> EJERCICIOS:
1) Resume en dos oraciones el fragmento sobre la Comisión Dewey.
2) Repite, por favor, tal cual aparece una parte del fragmento sobre la Comisión Dewey: comienza en las palabras "(1) Los Procesos" y detente después de "acompañaba a este).".

Los miembros de la Comisión tenían opiniones políticas e ideológicas ampliamente divergentes, y ninguno de ellos era seguidor de Trotsky. Estaban interesados en la verdad histórica y deseaban verificar los hechos del caso. Habían sido mandatados por comités similares en Francia, Inglaterra y Checoslovaquia para cumplir con esta responsabilidad.

La toma del testimonio en México fue seguida de meses de una minuciosa investigación. La Comisión hizo públicas sus conclusiones en Nueva York el 21 de septiembre de 1937. Declaró:

(1) Los Procesos de Moscú se condujeron de tal forma que convencerían a cualquier persona imparcial de que no se hizo ningún esfuerzo por descubrir la verdad. (2) Aunque las confesiones merecen la más seria consideración, en sí mismas contienen improbabilidades intrínsecas tales que convencen a la Comisión de que no representan la verdad, independientemente de los medios empleados para obtenerlas.

La Comisión, por consiguiente, concluyó que los Procesos de Moscú fueron fraguados y que Trotsky y Sedov no eran culpables de los dieciocho cargos que les imputaba acusación (el informe completo de las conclusiones fue publicado por Harper & Brothers en 1938 bajo el título de Not Guilty1 en un volumen que acompañaba a este).

* * *

El veredicto fue pronunciado hace treinta años. Desde entonces, la opinión pública progresista del mundo entero, no sólo en países capitalistas sino también en la mayoría de los países comunistas, ha llegado a reconocer las falsificaciones monstruosas perpetradas por Stalin contra sus oponentes políticos.

Los sucesores de Stalin, al frente del gobierno soviético, han reconocido también a su modo esta verdad, mediante la acusación del dictador fallecido y la rehabilitación póstuma de algunas de sus víctimas (Trotsky no está aún entre ellas). En su famoso discurso secreto ante el XX Congreso del Partido Comunista Soviético en febrero de 1956, Khrushchev expuso parcialmente las atrocidades de los pogromos de Stalin, y los medios por los cuales sus agentes arrancaban confesiones falsas de las víctimas autoinculpadas bajo extorsión. Stalin emergió claramente entonces como el verdadero criminal detrás de estos procesos, la figura siniestra que escaló a una supremacía irrestricta pasando por encima de la montaña de cadáveres de aquellos que había difamado. Por ende, la historia ya ha reivindicado el trabajo y las conclusiones de la Comisión Dewey. Una explicación plena y definitiva de estos crímenes deberá esperar muy probablemente hasta que los discípulos burocráticos de Stalin sean reemplazados a su vez por representantes honestos del pueblo soviético, quienes lleven adelante una revisión minuciosa de los juicios y las purgas para así restaurar el honor de todas sus víctimas. Este volumen facilitará esa tarea.

Tiene aún otro valor. En el transcurso de los trece días del Contraproceso, Trotsky fue sujeto a un interrogatorio muy minucioso por parte de su abogado y un contrainterrogatorio por parte de los miembros de la Comisión y sus asesores. Tuvo que hacer más que denunciar la falsedad de las acusaciones de Moscú. Tuvo que relatar los principales eventos de su carrera, explayarse sobre sus ideas, describir y explicar los desconcertantes cambios que habían ocurrido en la Unión Soviética desde Lenin a Stalin. Tuvo que analizar los debates de las disputas fraccionales dentro del comunismo ruso y mundial, retratar las personalidades destacadas de las luchas, y abordar cada fase de la terrible pugna que lo opuso a Stalin y que condujo a los juicios.

> MATERIAL PROPORCIONADO:

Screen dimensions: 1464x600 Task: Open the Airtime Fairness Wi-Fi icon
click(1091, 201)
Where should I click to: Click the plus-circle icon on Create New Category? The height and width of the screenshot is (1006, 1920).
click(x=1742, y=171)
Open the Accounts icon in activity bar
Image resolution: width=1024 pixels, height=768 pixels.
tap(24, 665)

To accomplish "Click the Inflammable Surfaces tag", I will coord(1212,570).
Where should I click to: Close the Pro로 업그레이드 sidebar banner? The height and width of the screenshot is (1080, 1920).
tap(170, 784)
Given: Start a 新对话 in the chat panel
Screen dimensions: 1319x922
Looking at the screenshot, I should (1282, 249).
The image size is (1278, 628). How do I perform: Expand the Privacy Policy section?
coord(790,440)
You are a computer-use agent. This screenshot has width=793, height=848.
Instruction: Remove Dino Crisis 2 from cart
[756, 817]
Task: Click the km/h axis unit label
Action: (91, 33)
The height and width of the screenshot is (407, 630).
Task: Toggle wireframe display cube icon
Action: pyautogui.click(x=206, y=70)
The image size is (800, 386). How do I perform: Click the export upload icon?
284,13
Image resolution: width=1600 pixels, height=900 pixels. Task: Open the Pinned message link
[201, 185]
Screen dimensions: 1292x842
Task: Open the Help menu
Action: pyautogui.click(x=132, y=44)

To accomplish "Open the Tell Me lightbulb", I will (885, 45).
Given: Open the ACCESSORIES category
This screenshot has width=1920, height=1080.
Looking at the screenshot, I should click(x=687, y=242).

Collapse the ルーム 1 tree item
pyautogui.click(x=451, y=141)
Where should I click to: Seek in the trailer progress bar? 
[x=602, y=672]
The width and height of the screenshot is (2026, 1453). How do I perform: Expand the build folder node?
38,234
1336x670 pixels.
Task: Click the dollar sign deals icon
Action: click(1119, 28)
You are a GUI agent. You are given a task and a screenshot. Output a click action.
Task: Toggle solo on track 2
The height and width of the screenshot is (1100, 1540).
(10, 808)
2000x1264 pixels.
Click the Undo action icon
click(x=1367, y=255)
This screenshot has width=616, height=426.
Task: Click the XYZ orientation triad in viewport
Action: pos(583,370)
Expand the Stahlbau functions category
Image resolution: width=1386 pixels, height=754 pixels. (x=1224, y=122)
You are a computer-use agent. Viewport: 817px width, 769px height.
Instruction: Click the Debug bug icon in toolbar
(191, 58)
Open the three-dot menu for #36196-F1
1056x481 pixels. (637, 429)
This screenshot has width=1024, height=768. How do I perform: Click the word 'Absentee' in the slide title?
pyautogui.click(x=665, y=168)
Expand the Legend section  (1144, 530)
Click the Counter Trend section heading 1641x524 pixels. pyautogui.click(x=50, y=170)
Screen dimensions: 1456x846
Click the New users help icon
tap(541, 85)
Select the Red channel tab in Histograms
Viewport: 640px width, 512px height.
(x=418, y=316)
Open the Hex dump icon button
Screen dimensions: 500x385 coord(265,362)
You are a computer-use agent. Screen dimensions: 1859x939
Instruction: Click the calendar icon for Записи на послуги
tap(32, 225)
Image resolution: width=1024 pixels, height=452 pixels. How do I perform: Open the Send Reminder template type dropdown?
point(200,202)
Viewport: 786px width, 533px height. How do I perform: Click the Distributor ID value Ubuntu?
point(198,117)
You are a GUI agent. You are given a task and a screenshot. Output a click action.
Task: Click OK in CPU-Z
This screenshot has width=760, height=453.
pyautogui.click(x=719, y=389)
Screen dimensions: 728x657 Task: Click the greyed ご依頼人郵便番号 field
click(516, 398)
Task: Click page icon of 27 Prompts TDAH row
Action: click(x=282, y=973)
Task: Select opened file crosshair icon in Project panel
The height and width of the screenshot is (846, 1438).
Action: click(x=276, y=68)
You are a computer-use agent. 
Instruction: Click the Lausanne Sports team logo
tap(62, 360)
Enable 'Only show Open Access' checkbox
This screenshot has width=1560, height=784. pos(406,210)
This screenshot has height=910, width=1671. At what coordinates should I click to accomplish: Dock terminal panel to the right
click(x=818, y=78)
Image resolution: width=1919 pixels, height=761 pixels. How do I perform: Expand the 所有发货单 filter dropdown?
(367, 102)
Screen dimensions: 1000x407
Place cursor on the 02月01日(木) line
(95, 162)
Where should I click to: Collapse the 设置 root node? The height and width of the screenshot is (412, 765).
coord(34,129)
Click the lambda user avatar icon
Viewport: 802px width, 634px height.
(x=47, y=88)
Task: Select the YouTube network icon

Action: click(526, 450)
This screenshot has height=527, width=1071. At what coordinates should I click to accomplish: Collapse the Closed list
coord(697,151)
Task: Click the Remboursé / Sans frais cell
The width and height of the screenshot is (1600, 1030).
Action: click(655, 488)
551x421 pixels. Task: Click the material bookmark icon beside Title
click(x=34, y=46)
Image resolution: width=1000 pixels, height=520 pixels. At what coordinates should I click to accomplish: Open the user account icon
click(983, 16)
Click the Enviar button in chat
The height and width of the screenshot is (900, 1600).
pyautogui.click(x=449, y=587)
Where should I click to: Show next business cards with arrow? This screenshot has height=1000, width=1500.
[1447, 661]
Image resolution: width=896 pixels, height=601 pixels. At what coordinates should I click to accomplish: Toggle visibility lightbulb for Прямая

> LAS RESPUESTAS:
1) La Comisión Dewey, cuyos miembros tenían opiniones divergentes y no eran seguidores de Trotsky, concluyó en septiembre de 1937, tras meses de investigación, que los Procesos de Moscú fueron fraguados y que Trotsky y Sedov no eran culpables de los dieciocho cargos. La historia ha reivindicado ese veredicto, pues los sucesores de Stalin lo han reconocido a su modo, como Khrushchev, que en su discurso secreto de 1956 expuso parcialmente las atrocidades de Stalin.

2)
(1) Los Procesos de Moscú se condujeron de tal forma que convencerían a cualquier persona imparcial de que no se hizo ningún esfuerzo por descubrir la verdad. (2) Aunque las confesiones merecen la más seria consideración, en sí mismas contienen improbabilidades intrínsecas tales que convencen a la Comisión de que no representan la verdad, independientemente de los medios empleados para obtenerlas.

La Comisión, por consiguiente, concluyó que los Procesos de Moscú fueron fraguados y que Trotsky y Sedov no eran culpables de los dieciocho cargos que les imputaba acusación (el informe completo de las conclusiones fue publicado por Harper & Brothers en 1938 bajo el título de Not Guilty1 en un volumen que acompañaba a este).